The just completed visit of Secretary of Defense Ashton Carter to India has generated considerable speculation. That is especially true in China, where opinion leaders noted not only was this was Carter’s second trip to India during his relatively short tenure as Pentagon chief, but that he cancelled a previously scheduled trip to Beijing so that he could make this latest journey. That move, they feared, suggested a rather unsubtle tilt against China in favor of one of its potential geostrategic competitors.


The agreement that came from Carter’s visit will do nothing to reassure the Chinese. Carter and his Indian counterpart, Defense Minister Manohar Parrikar, pledged to increase logistical cooperation in the military arena, especially maritime cooperation. Although that agreement is still a considerable distance away from constituting a full‐​fledged military alliance between the two nations, it continues a trend that has emerged over the past decade of ever deepening strategic ties. And mutual concerns about China’s ambitions appear to be the driving force in the bilateral relationship.


At a minimum, the United States appears to be trying to put in place the building blocks of a containment policy directed against China, if U.S. leaders later decide that such a full‐​blown policy has become necessary. On this same trip, Carter made a stop in the Philippines to reassure that country of strong U.S. backing in its South China Sea territorial dispute with China. Apparently previous statements by the Secretary of State and President Obama himself, combined with a buildup of U.S. troops in the island nation were not sufficient evidence of resolve.


And Carter’s sojourn in India must be seen in the larger context of Washington’s efforts to strengthen its long‐​standing alliances with South Korea and Japan and to forge cooperative military ties with such former adversaries as Vietnam. Along with Japan, though, India would be the biggest prize as a strategic ally.

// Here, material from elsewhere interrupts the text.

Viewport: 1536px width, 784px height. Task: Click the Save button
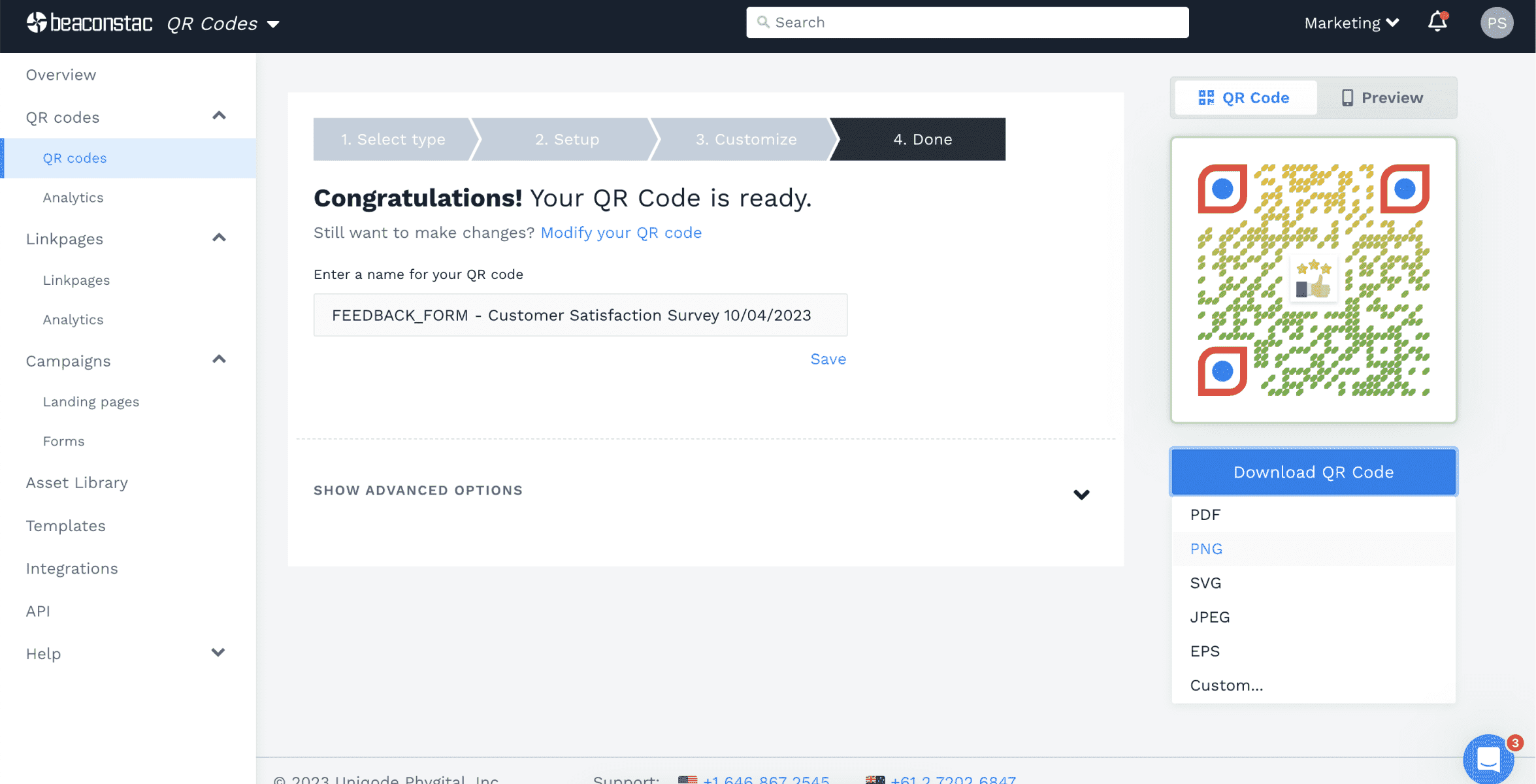coord(828,358)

Despite the wishes of some Sinophobes in Washington, we are likely to see a more measured response from India. Delhi has much to lose and little to gain by becoming a cat’s paw ally of the United States against China. That is especially true if Washington is not willing to sever its close ties with India’s arch‐​enemy, Pakistan. Yet as long as U.S. leaders insist on waging a “war on terror” with a major Central Asia/​South Asia component, centered in Afghanistan, they will not cut Washington’s supposed Pakistani ally loose. And as long as that is the case, Indian leaders and the Indian public will view professions of U.S. loyalty to their country’s vital interests with justifiable skepticism.


Moreover, shrewd Indian policymakers may conclude that the best position for their country is one of constructive neutrality in the growing tensions between the United States and China. Whatever side India would take, it would anger one of those great powers, lose potential benefits, and increase its risk level. Only if China truly adopted a policy of rogue expansionism is that sober calculation likely to change. In the meantime, Ash Carter and other American suitors may press their courtship of India, but they are likely to come away disappointed.